We reviewers at 5 Minutes for Books love stories. That goes without saying, right? I have always loved to lose myself in the pages of an engaging book, especially when it’s a fictional tale weaved together with expert storytelling. But not all storytelling has to be crafted from someone’s imagination, and I have a solid appreciation for memoir, too, as it often utilizes a similar manner in which to tell the author’s story, though the content itself is true. Not all of us can be published authors, but we all have stories to tell.
How do you share your stories?
An evening gathering with friends may often involve a few bottles of wine and a table laden with delicious goodies, but the biggest appeal of getting together for me is always the camaraderie, which inevitably is built through the sharing of stories. Friends of mine know all about how I met my husband way back when we were freshman in college, along with other tales of my children’s births, some ridiculously memorable public tantrums (of my children’s, not my husband’s), and plenty of other personal tales that quite often carry a healthy dose of self-deprecating humor. I know so many of their lives’ highlights, as well, from our years of friendship, and plenty of days and nights hanging out. And it’s not just the happy, shiny stories, either, for we all hold within us tales of sadness and woe that are worth telling, too.

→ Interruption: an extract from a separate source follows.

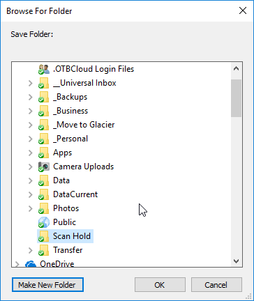
Task: Select the .OTBCloud Login Files folder icon
Action: click(44, 69)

It’s one thing to know the important stories of those in our inner circles, but what about the people with whom we come in contact when we’re out and about? Do we listen to their stories? This is a thought I’ve contemplated frequently as I sit on the bus, for public transportation brings you into close quarters with strangers, and if you ride often enough, some faces will become familiar, and you’ll discover that many people inherently want to tell their stories whether they know you or not.

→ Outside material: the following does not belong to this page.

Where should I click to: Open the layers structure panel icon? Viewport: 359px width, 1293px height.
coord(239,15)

The woman with the lilting accent of “The Islands,” as she calls her home, told me all about her world travels one day as I rode the bus from the center of town back home. I was only on for about ten minutes, but I learned so much about this one woman’s experiences teaching English in a West African village, as well as her love of a London rainy day. The pride she holds in the work she’s done all over the world was evident, and I wished I had a longer bus ride to share with her. Other riders may not be as forthright, but I still wonder. What stories could the elderly man share of his life in a time and place I’d never known? What has that young mom experienced as her baby has grown? What sights have these people seen? What is the funniest thing they’ve ever had happen to them?
I’ve blogged on and off for almost ten years now, and while I’ve never made any of the “top blogs” lists or had viral-territory stats, I’ve loved sharing my stories with anyone who has been interested in reading them. As my filter is pretty nonexistent, you’ll find it all– the good, the bad, and the absolutely ugly (like my experiment with growing out my eyebrows, for example). Personal blogging is essentially self-publishing one’s memoir, often in (pretty close to) real time. Though my blog reading has gone down from those peak days in the mid-2000s, I still enjoy taking in the stories of good friends, especially those I don’t get to see regularly.
I can’t forget Facebook, where stories are shared a few lines at a time. Compact storytelling at its finest, I love to read recaps of conversations friends have had with their children, or brief descriptions of the ups and downs of someone’s day. Stories don’t have to be sweeping in scope to interest me; in fact, there is a unique beauty in the mundane and everyday aspect of status-as-story.
In one week’s time, I’ll be taking my boldest step yet in putting my story out there. While the trend may have faded several years ago, the shine of the six-word-memoir that I penned a few months after the birth of my third child never faded for me, even now as he’s about to turn eight. Those six words will soon be tattooed on the inside of my right forearm, a fitting summary for all of my stories combined: honorable intentions, heartfelt efforts, mixed results.
A tattoo may be an extreme manner to tell one’s story, and likely not for everyone. So I’m curious to know- how do you tell your stories? What would be the highlights of your memoir?